The 1896 realignment cemented the Republicans as the party of big businesses while Theodore Roosevelt added more small business support by his embrace of trust busting. He handpicked his successor William Howard Taft in 1908, but they became enemies as the party split down the middle. Taft defeated Roosevelt for the 1912 nomination so Roosevelt stormed out of the convention and started a new party. Roosevelt ran on the ticket of his new Progressive ("Bull Moose") Party. He called for social reforms, many of which were later championed by New Deal Democrats in the 1930s. He lost and when most of his supporters returned to the GOP they found they did not agree with the new conservative economic thinking, leading to an ideological shift to the right in the Republican Party.

The Republicans returned to the White House throughout the 1920s, running on platforms of normalcy, business-oriented efficiency and high tariffs. The national party platform avoided mention of prohibition, instead issuing a vague commitment to law and order.

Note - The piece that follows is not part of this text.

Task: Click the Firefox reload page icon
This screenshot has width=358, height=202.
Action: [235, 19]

Warren G. Harding, Calvin Coolidge and Herbert Hoover were resoundingly elected in 1920, 1924 and 1928, respectively. The Teapot Dome scandal threatened to hurt the party, but Harding died and the opposition splintered in 1924. The pro-business policies of the decade seemed to produce an unprecedented prosperity until the Wall Street Crash of 1929 heralded the Great Depression.

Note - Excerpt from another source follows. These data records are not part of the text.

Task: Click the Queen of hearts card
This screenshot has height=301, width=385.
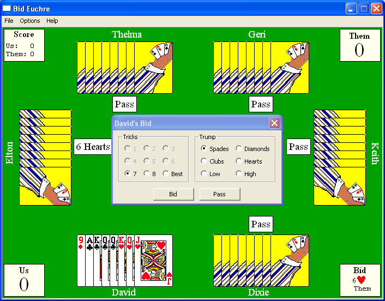Action: point(130,262)
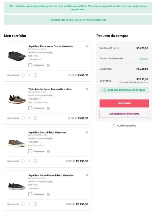Viewport: 156px width, 211px height.
Task: Click Adicionar link for discount coupon
Action: (x=144, y=58)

Roosevelt and the New Deal era

Dwight D. Eisenhower and Richard Nixon, 34th and 37th presidents of the United States (1953–1961; 1969–1974).

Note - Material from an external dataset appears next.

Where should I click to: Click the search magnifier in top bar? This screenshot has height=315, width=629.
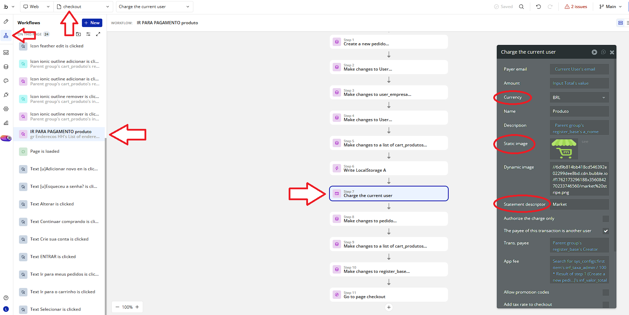[521, 7]
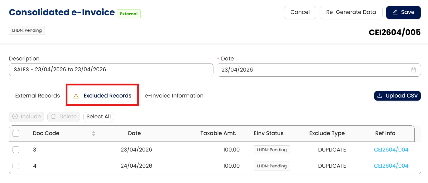The image size is (428, 183).
Task: Click the Select All button
Action: coord(99,117)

The New Deal coalition forged by Democrat Franklin D. Roosevelt controlled American politics for most of the next three decades, excluding the two-term presidency of Republican Dwight D. Eisenhower. After Roosevelt took office in 1933, New Deal legislation sailed through Congress and the economy moved sharply upward from its nadir in early 1933. However, long-term unemployment remained a drag until 1940. In the 1934 midterm elections, 10 Republican senators went down to defeat, leaving the GOP with only 25 senators against 71 Democrats. The House of Representatives likewise had overwhelming Democratic majorities.

The Republican Party factionalized into a majority "Old Right" (based in the midwest) and a liberal wing based in the northeast that supported much of the New Deal. The Old Right sharply attacked the "Second New Deal" and said it represented class warfare and socialism. Roosevelt was re-elected in a landslide in 1936; however, as his second term began, the economy declined, strikes soared, and he failed to take control of the Supreme Court and purge the southern conservatives from the Democratic Party. Republicans made a major comeback in the 1938 elections and had new rising stars such as Robert A. Taft of Ohio on the right and Thomas E. Dewey of New York on the left. Southern conservatives joined with most Republicans to form the conservative coalition, which dominated domestic issues in Congress until 1964. Both parties split on foreign policy issues, with the anti-war isolationists dominant in the Republican Party and the interventionists who wanted to stop Adolf Hitler dominant in the Democratic Party. Roosevelt won a third and fourth term in 1940 and 1944, respectively. Conservatives abolished most of the New Deal during the war, but they did not attempt to do away with Social Security or the agencies that regulated business.

Historian George H. Nash argues:

Unlike the "moderate", internationalist, largely eastern bloc of Republicans who accepted (or at least acquiesced in) some of the "Roosevelt Revolution" and the essential premises of President Harry S. Truman's foreign policy, the Republican Right at heart was counterrevolutionary. Anti-collectivist, anti-Communist, anti-New Deal, passionately committed to limited government, free market economics, and congressional (as opposed to executive) prerogatives, the G.O.P. conservatives were obliged from the start to wage a constant two-front war: against liberal Democrats from without and "me-too" Republicans from within.

After 1945, the internationalist wing of the GOP cooperated with Truman's Cold War foreign policy, funded the Marshall Plan and supported NATO, despite the continued isolationism of the Old Right.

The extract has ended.